**What this exercise asks:**
a: Copy out word for word the part of the piece on Elsie Widdowson that opens with the words containing "Their work on" and closes with "modern nutritional thinking.".
b: Carry on the piece on Elsie Widdowson from the point where it stops.

**Text passage:**
Elsie Widdowson – genius of nutrition

This week I’m back on my favourite theme of women in science, and my subject was responsible for the healthiest diet the British population ever had. Elsie May Widdowson was born in London in 1906 and gained a BSc in chemistry at Imperial College, London, in just two years. After graduating, she worked on a doctoral thesis on the chemistry of ripening and stored fruit, where she met Professor Robert McCance. She’d realised that some figures McCance had published were incorrect, and told him so. He was so impressed by her knowledge that he asked her to work with him and so began a scientific partnership lasting 60 years until McCance’s death in 1993.

Their work on tables showing the chemical composition of foodstuffs in the British diet was published in 1940. ‘The Composition of Food’ work, generally known as ‘McCance and Widdowson’, is a bible to anyone who has ever worked in food and nutrition, and formed the basis of modern nutritional thinking.

Following the outbreak of the Second World War, the pair headed the campaign to add vitamins and minerals in food, starting with the addition of calcium to bread. During the war they visited several sites in Nazi-occupied Europe to study the impact of poor wartime diets. They then experimented on themselves to work out the minimum dietary requirements of the nation, living on a diet based on bread, cabbage and potatoes. After three months, they went fell walking in the Lake District to test their physical fitness. They all turned out to be remarkably fit and the diet was promoted by the Ministry of Food.

This wasn’t the first time Widdowson and McCance had used themselves as guinea pigs. Before the war, they injected themselves with iron in an attempt to understand how the body regulates the amount or iron it carries. But sometimes their experiments didn’t go so well. When they injected themselves with strontium to investigate its excretion, they made themselves severely ill with intense headaches, fever and aching backs and limbs.

**Given entries:**
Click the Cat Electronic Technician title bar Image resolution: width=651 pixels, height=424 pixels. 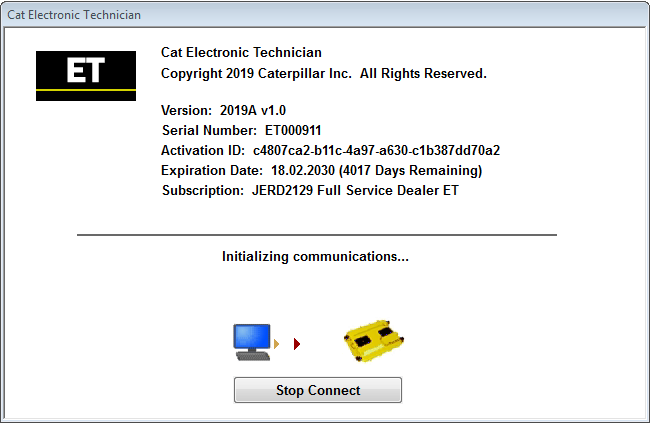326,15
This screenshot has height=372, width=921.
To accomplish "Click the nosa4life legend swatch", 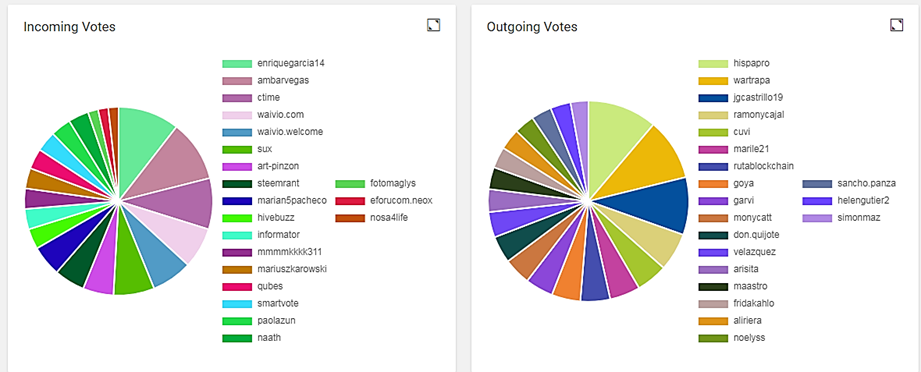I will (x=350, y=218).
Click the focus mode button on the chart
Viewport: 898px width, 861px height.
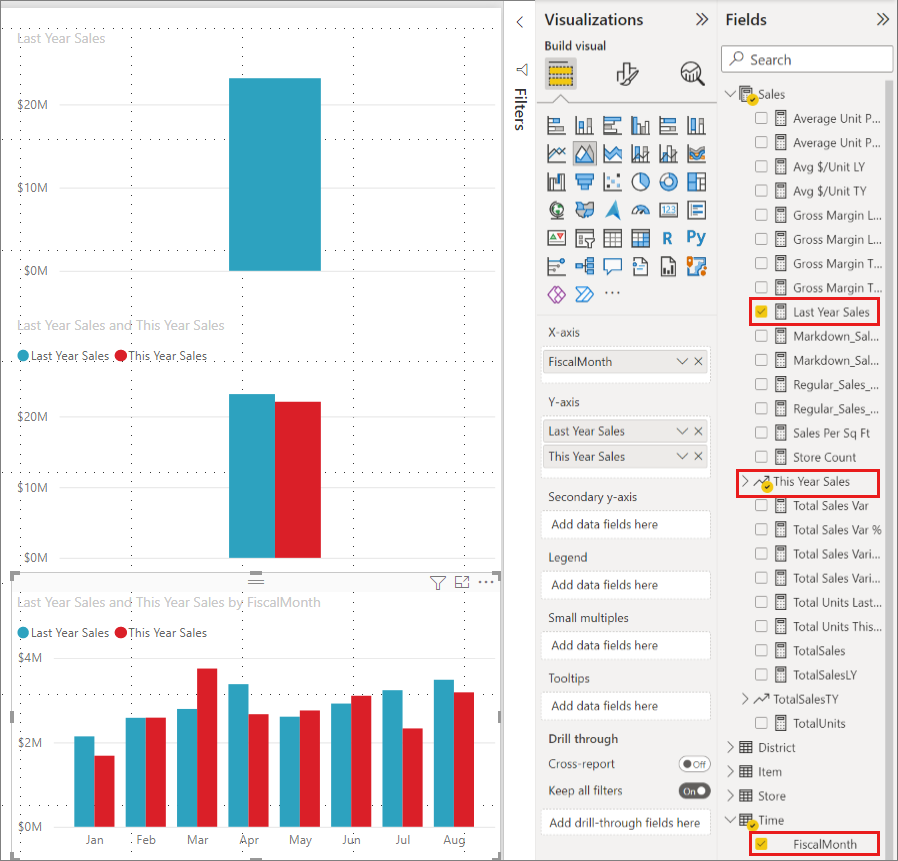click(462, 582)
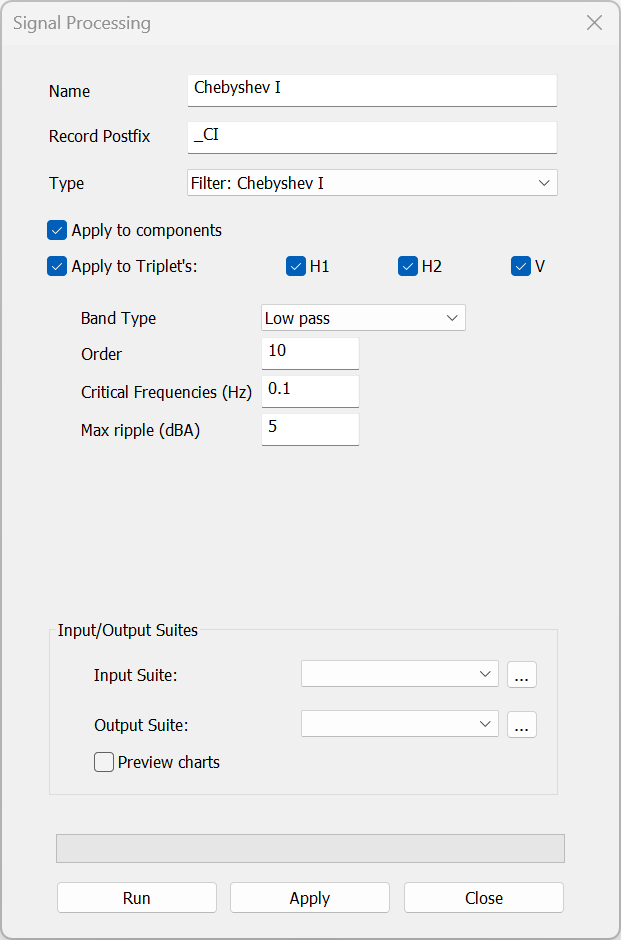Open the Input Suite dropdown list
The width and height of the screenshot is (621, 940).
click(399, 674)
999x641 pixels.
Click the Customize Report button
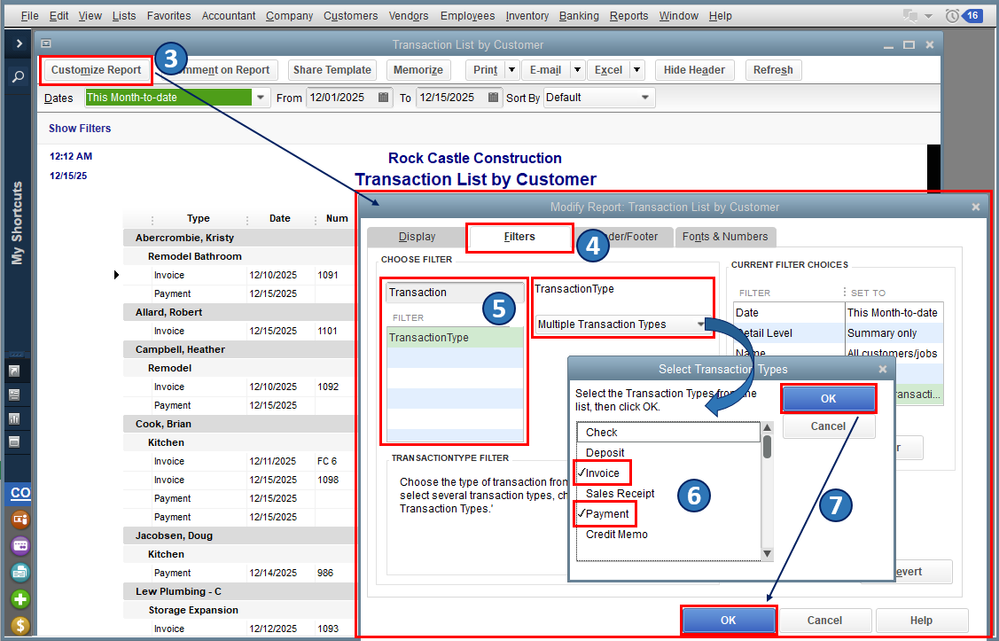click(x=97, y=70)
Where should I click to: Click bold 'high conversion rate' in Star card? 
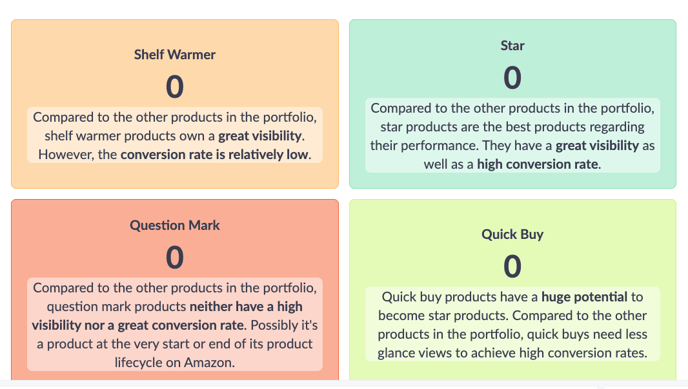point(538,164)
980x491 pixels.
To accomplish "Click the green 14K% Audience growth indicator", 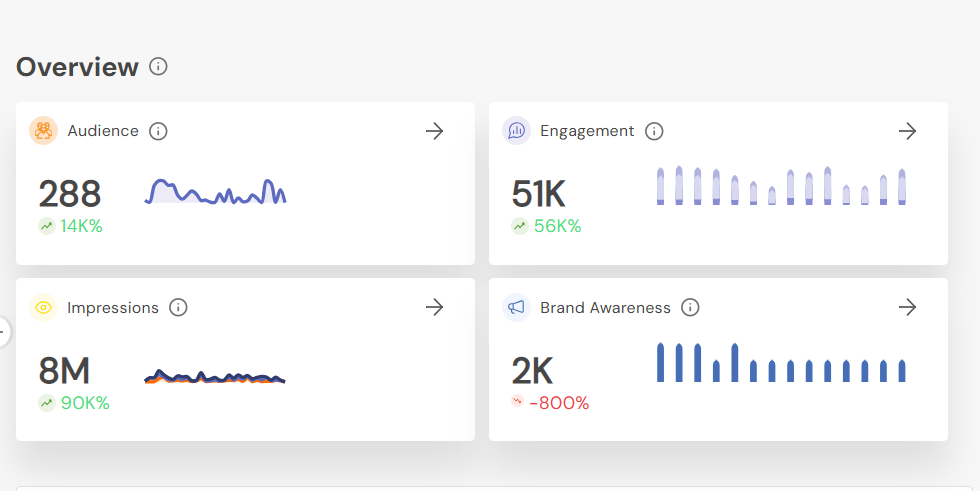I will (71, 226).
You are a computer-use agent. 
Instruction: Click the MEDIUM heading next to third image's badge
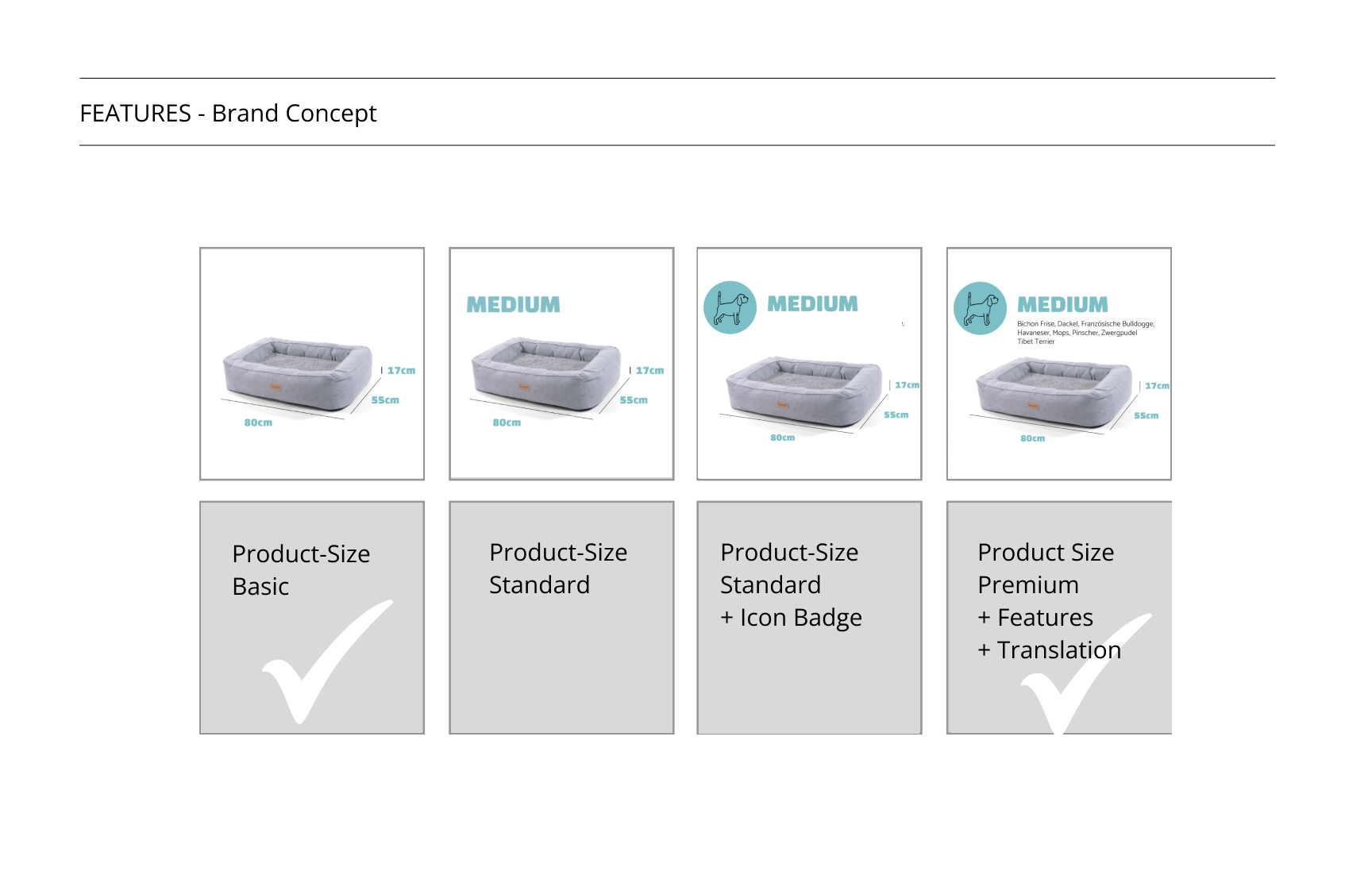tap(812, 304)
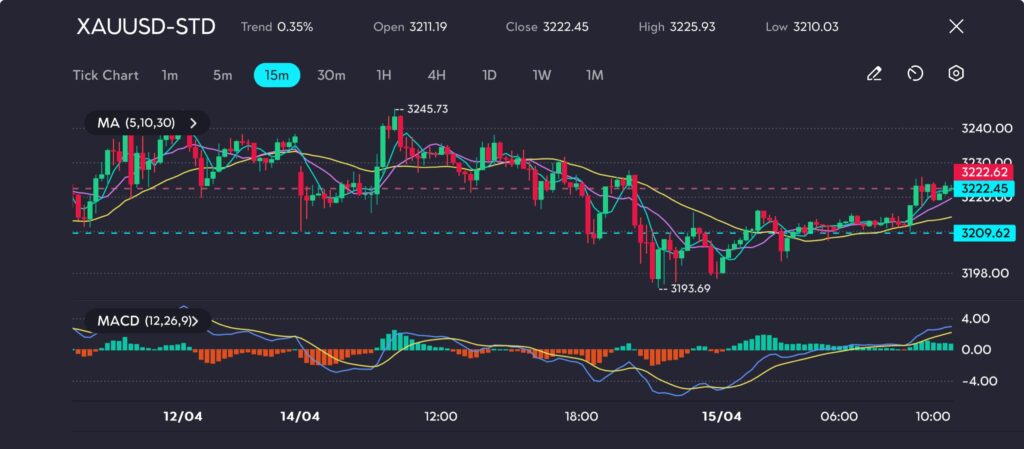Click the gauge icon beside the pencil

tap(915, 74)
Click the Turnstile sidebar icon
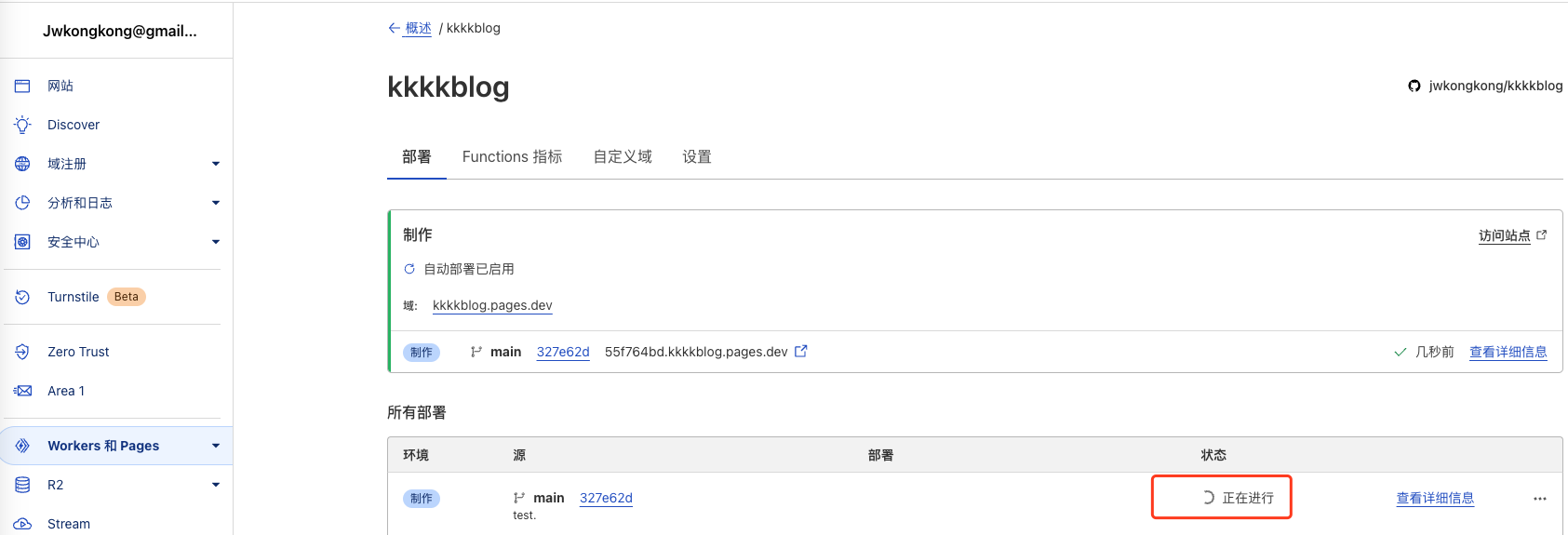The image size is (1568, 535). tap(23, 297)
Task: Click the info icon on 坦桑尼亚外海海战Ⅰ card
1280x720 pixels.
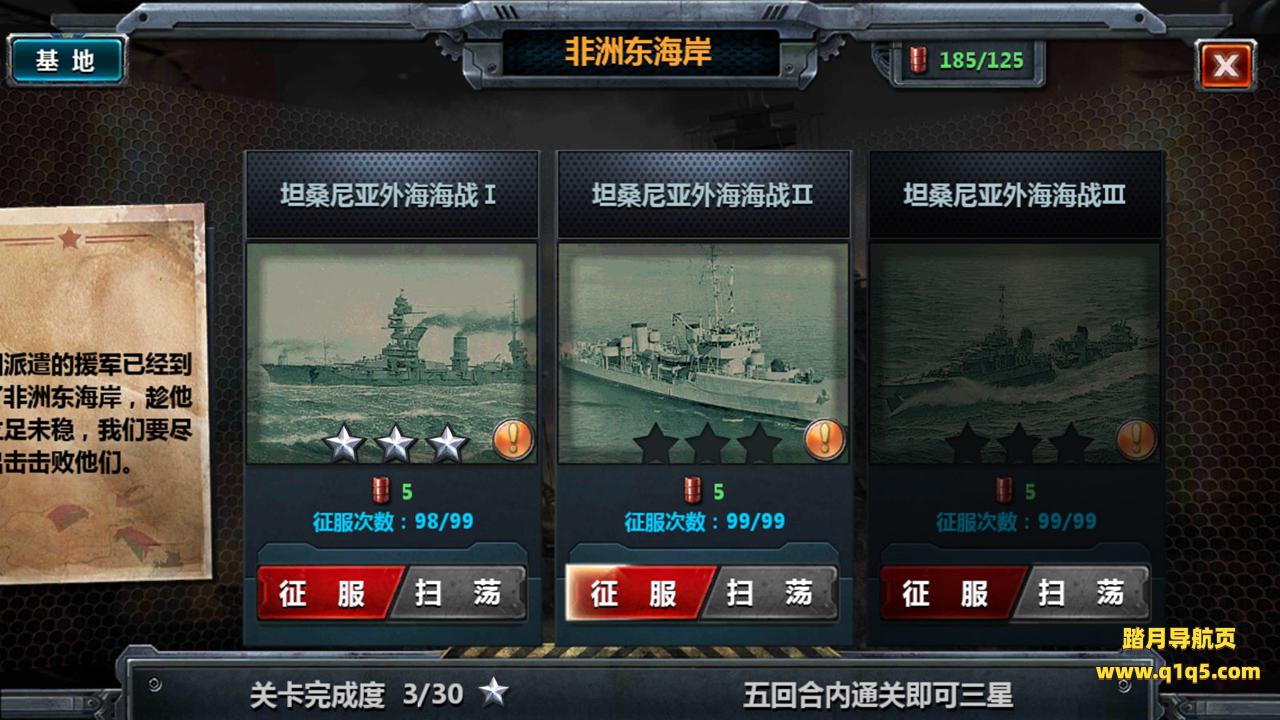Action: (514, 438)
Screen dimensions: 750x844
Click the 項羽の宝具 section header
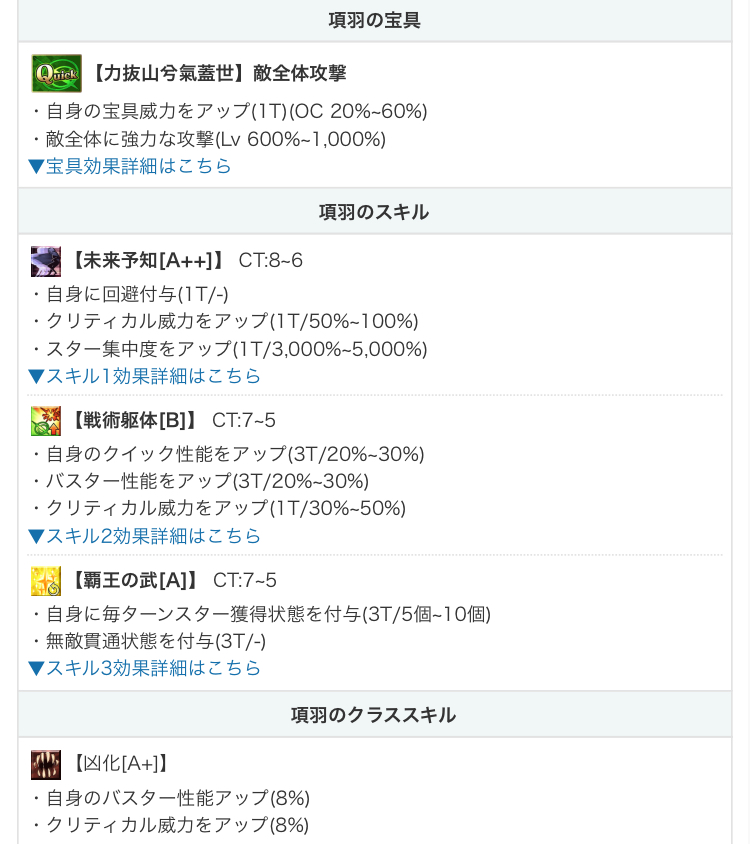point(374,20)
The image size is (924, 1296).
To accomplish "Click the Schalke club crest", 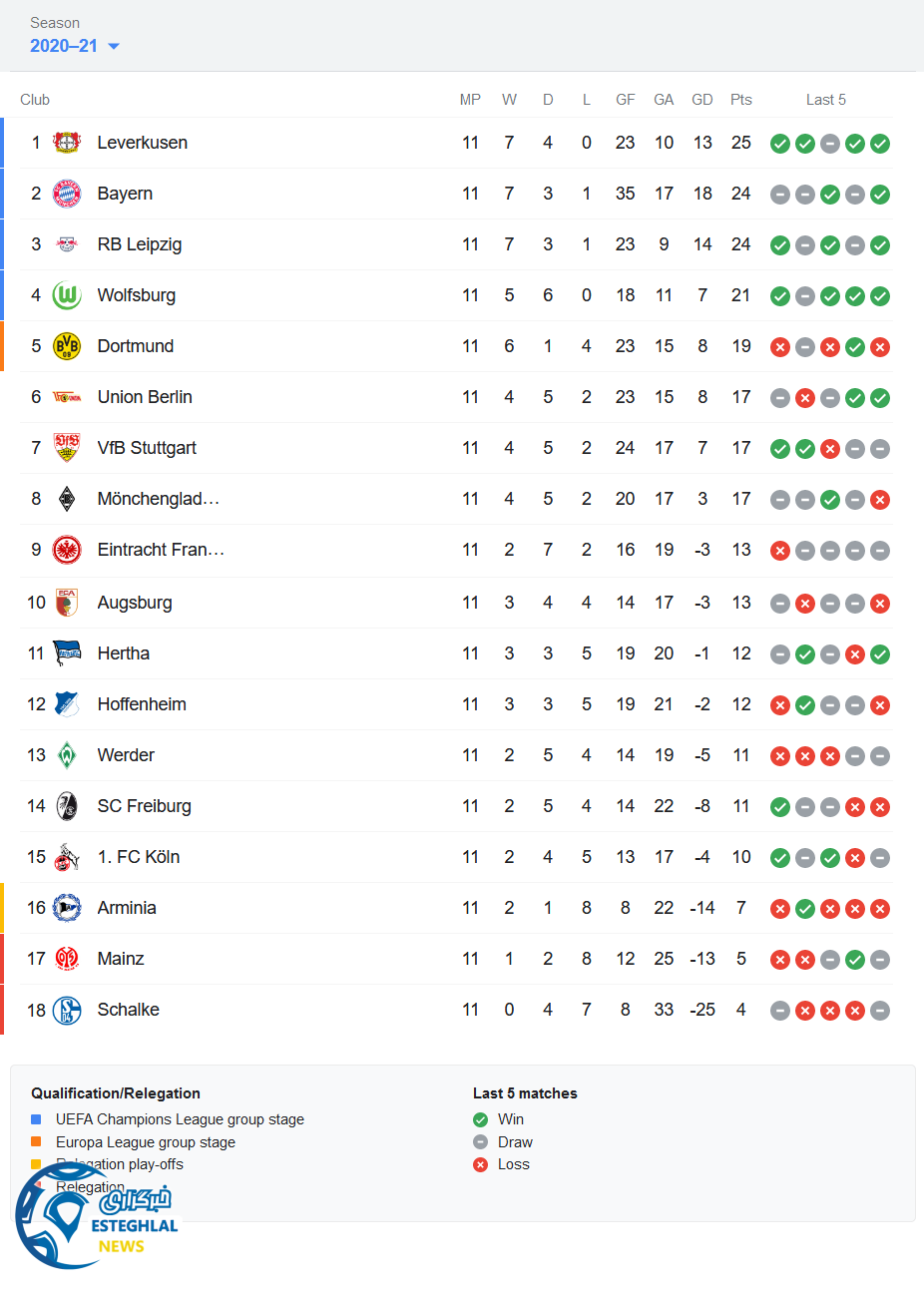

**Your written answers:**
a:
Their work on tables showing the chemical composition of foodstuffs in the British diet was published in 1940. ‘The Composition of Food’ work, generally known as ‘McCance and Widdowson’, is a bible to anyone who has ever worked in food and nutrition, and formed the basis of modern nutritional thinking.

b:
After the war, Elsie investigated the composition of human bodies and the way it changes during foetal development and after birth. Her studies moved on to the feeding of new born babies, during which she travelled to Canada to study the nutrition of baby seals and how bear cubs survive while their mothers hibernate, and studied the milk of giant pandas and elephants in an attempt to discover why hand-reared young often failed to thrive. During the 1970s, her work on the composition of breast milk was used in the design of infant formula.

From 1972 until her retirement in 1988, Elsie worked at Addenbrooke’s Hospital, Cambridge. Little is recorded about her personal life apart from the fact that she never married, but throughout her working life, she was revered by her colleagues and her students, some of whom even called her “Mum.” She mentored scientists well into her retirement, advising them to always question their findings: “If your results don’t make physiological sense, think and think again! You may have made a mistake, in which case own up to it, or you may have made a discovery. Above all, treasure your exceptions. You will learn more from them than all the rest of your data.”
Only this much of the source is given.